[Opening Extracted records section]

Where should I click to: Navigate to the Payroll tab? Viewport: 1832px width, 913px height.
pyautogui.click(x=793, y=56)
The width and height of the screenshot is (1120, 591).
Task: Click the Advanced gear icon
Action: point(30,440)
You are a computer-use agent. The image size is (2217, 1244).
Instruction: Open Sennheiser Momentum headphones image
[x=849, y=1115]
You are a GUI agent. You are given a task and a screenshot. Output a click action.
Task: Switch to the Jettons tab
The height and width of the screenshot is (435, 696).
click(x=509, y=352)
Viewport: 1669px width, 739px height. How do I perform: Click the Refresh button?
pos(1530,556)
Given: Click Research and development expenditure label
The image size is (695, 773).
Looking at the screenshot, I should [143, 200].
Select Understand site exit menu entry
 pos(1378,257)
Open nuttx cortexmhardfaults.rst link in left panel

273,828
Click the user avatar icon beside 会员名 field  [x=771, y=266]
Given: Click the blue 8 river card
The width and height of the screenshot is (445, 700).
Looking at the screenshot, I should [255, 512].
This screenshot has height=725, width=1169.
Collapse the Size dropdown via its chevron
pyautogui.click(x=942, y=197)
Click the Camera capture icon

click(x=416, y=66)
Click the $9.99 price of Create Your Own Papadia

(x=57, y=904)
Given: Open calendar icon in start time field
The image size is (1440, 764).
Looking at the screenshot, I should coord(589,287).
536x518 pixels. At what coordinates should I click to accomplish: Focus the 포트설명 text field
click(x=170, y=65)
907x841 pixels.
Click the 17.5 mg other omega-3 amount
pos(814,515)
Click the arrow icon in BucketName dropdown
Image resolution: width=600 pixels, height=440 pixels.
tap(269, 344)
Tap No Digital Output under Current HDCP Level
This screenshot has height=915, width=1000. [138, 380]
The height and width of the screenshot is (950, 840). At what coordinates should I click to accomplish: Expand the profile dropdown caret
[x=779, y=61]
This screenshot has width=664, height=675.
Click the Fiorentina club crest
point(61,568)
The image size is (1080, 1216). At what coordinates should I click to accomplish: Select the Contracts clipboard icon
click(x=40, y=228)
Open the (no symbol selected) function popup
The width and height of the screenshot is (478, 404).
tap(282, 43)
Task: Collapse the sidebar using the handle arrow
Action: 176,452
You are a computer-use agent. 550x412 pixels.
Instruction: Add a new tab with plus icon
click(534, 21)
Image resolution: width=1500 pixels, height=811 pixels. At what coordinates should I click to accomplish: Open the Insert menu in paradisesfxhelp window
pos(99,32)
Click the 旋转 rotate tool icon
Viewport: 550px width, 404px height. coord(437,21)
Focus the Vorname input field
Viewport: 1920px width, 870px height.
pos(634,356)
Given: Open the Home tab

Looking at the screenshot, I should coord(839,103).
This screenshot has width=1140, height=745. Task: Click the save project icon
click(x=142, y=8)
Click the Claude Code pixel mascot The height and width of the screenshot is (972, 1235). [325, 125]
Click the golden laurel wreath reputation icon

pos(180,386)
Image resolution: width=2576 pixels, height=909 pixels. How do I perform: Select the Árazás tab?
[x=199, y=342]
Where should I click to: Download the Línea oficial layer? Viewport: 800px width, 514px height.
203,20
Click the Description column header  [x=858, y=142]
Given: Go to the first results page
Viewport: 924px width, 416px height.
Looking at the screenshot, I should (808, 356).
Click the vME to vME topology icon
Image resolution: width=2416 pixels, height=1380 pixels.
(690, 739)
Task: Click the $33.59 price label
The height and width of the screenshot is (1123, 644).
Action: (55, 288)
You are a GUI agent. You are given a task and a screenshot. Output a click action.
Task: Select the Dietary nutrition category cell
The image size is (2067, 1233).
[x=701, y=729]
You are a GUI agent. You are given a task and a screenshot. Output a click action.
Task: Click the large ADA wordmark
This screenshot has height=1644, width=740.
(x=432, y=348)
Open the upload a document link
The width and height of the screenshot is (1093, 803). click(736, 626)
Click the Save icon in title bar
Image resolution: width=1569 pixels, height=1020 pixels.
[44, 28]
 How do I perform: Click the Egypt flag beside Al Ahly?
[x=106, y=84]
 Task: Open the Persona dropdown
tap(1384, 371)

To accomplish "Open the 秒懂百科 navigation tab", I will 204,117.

[Closing Extracted records section]

### Work to be completed
An accurate, complete transcription of the records above is needed.

### Output of the exercise
Where should I click to: Navigate to the Payroll tab? Viewport: 1832px width, 913px height.
pyautogui.click(x=793, y=56)
The width and height of the screenshot is (1120, 591).
Task: Click the Advanced gear icon
Action: point(30,440)
You are a computer-use agent. The image size is (2217, 1244).
Instruction: Open Sennheiser Momentum headphones image
[x=849, y=1115]
You are a GUI agent. You are given a task and a screenshot. Output a click action.
Task: Switch to the Jettons tab
The height and width of the screenshot is (435, 696).
click(x=509, y=352)
Viewport: 1669px width, 739px height. How do I perform: Click the Refresh button?
pos(1530,556)
Given: Click Research and development expenditure label
The image size is (695, 773).
Looking at the screenshot, I should [143, 200].
Select Understand site exit menu entry
 pos(1378,257)
Open nuttx cortexmhardfaults.rst link in left panel

273,828
Click the user avatar icon beside 会员名 field  [x=771, y=266]
Given: Click the blue 8 river card
The width and height of the screenshot is (445, 700).
Looking at the screenshot, I should [255, 512].
This screenshot has height=725, width=1169.
Collapse the Size dropdown via its chevron
pyautogui.click(x=942, y=197)
Click the Camera capture icon

click(x=416, y=66)
Click the $9.99 price of Create Your Own Papadia

(x=57, y=904)
Given: Open calendar icon in start time field
The image size is (1440, 764).
Looking at the screenshot, I should coord(589,287).
536x518 pixels. At what coordinates should I click to accomplish: Focus the 포트설명 text field
click(x=170, y=65)
907x841 pixels.
Click the 17.5 mg other omega-3 amount
pos(814,515)
Click the arrow icon in BucketName dropdown
Image resolution: width=600 pixels, height=440 pixels.
tap(269, 344)
Tap No Digital Output under Current HDCP Level
This screenshot has height=915, width=1000. [138, 380]
The height and width of the screenshot is (950, 840). At what coordinates should I click to accomplish: Expand the profile dropdown caret
[x=779, y=61]
This screenshot has width=664, height=675.
Click the Fiorentina club crest
point(61,568)
The image size is (1080, 1216). At what coordinates should I click to accomplish: Select the Contracts clipboard icon
click(x=40, y=228)
Open the (no symbol selected) function popup
The width and height of the screenshot is (478, 404).
tap(282, 43)
Task: Collapse the sidebar using the handle arrow
Action: 176,452
You are a computer-use agent. 550x412 pixels.
Instruction: Add a new tab with plus icon
click(534, 21)
Image resolution: width=1500 pixels, height=811 pixels. At what coordinates should I click to accomplish: Open the Insert menu in paradisesfxhelp window
pos(99,32)
Click the 旋转 rotate tool icon
Viewport: 550px width, 404px height. coord(437,21)
Focus the Vorname input field
Viewport: 1920px width, 870px height.
pos(634,356)
Given: Open the Home tab

Looking at the screenshot, I should coord(839,103).
This screenshot has width=1140, height=745. Task: Click the save project icon
click(x=142, y=8)
Click the Claude Code pixel mascot The height and width of the screenshot is (972, 1235). [325, 125]
Click the golden laurel wreath reputation icon

pos(180,386)
Image resolution: width=2576 pixels, height=909 pixels. How do I perform: Select the Árazás tab?
[x=199, y=342]
Where should I click to: Download the Línea oficial layer? Viewport: 800px width, 514px height.
203,20
Click the Description column header  [x=858, y=142]
Given: Go to the first results page
Viewport: 924px width, 416px height.
Looking at the screenshot, I should (808, 356).
Click the vME to vME topology icon
Image resolution: width=2416 pixels, height=1380 pixels.
(690, 739)
Task: Click the $33.59 price label
The height and width of the screenshot is (1123, 644).
Action: (55, 288)
You are a GUI agent. You are given a task and a screenshot. Output a click action.
Task: Select the Dietary nutrition category cell
The image size is (2067, 1233).
[x=701, y=729]
You are a GUI agent. You are given a task and a screenshot. Output a click action.
Task: Click the large ADA wordmark
This screenshot has height=1644, width=740.
(x=432, y=348)
Open the upload a document link
The width and height of the screenshot is (1093, 803). click(736, 626)
Click the Save icon in title bar
Image resolution: width=1569 pixels, height=1020 pixels.
[44, 28]
 How do I perform: Click the Egypt flag beside Al Ahly?
[x=106, y=84]
 Task: Open the Persona dropdown
tap(1384, 371)

To accomplish "Open the 秒懂百科 navigation tab", I will 204,117.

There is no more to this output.